We used the statistical program R version 3.3.1. for data analyses91. Luciferase activities, measured as luminescence (RLU), were corrected for differences in transfection efficiencies by normalized β-galactosidase activities (A420 nm). Responses were expressed as the ratio of normalized luciferase activities in cells exposed to test compounds over cells exposed to solvent (fold). We used linear mixed effect models to investigate effects of contaminants and their mixtures on transactivation of polar bear and human PPARA, and on the viability of COS7 cells. The models were run separately for each compound/mixture. Exposure concentration was used as a categorical fixed factor and the experiment as a random factor. The significance level was set to α = 0.05. We used diagnostic plots of residuals to verify that the model assumptions were met; most importantly to show constant variance between residuals92. pbPPARA mediated responses by WY-14643, Aroclor 1254, BDE100, PFHxS, PFOA, PFNA, PFDA, and PFUnDA, as well as hPPARA mediated responses to WY-14643, Aroclor 1254, PFOS, PFNA, PFDA, BDE47, BDE99, BDE100, PCB118, and p,p’-DDE exposure were ln-transformed for the mixed models to better approximate model assumptions. Omittance of one to two outliers from models explaining pbPPARA mediated responses to PFBA, or hPPARA-mediated responses to 4-OH-PCB107, BDE28, and TBBPA, did not change the significance of the reported results. We attempted to fit mixed effect dose-response curves to the data using a four parameter log-logistic model with experiment as a random factor in R library medrc93, but the data coverage was insufficient for almost all compounds. The curves were not thus fitted for any of the compounds, and concentrations corresponding to the midway between the estimates of the lower and upper plateaus (EC50) were not estimated.

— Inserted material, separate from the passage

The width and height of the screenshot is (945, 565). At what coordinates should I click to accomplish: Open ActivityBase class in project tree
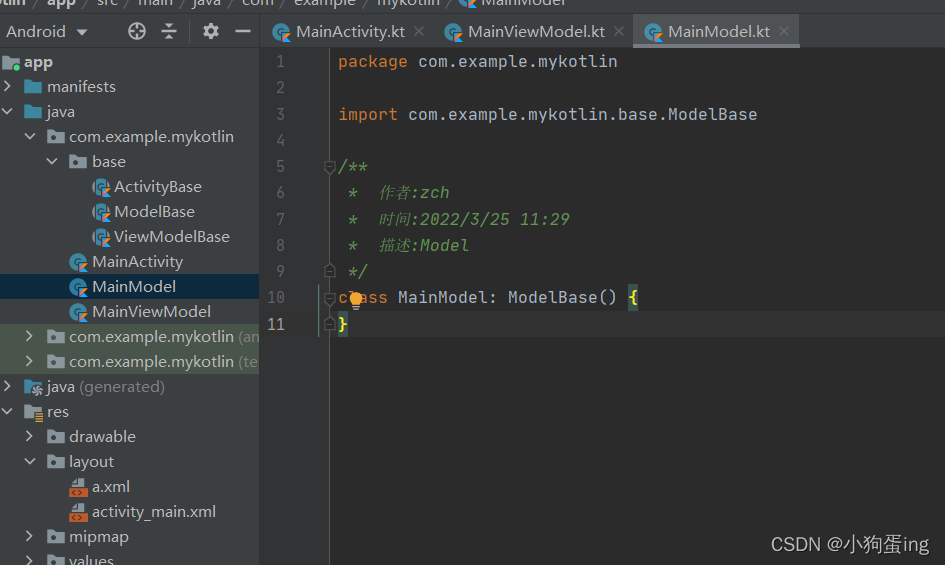(157, 187)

To assess if our results were environmentally relevant, we compared our exposure concentrations to contaminant concentrations in polar bear liver66,69,70. Additionally, as PFASs are not routinely measured in liver of polar bears from Svalbard, we estimated liver concentrations for this population based on concentrations reported for plasma47 as reported elsewhere9. We converted PFAS concentrations from plasma to whole blood to liver using PFAS mass fractions determined for human plasma94, (haematocrit for polar bears is similar to humans)95 and PFAS concentration ratios of whole blood/liver in polar bears96. To estimate liver concentrations of lipophilic compounds in polar bears from Svalbard to Alaska, we used contaminant data from fat tissue20,70,76, and converted it to liver concentrations based on tissue distribution of these compounds in polar bears66.

All data are made available on the Norwegian Polar Institute data repository (data.npolar.no).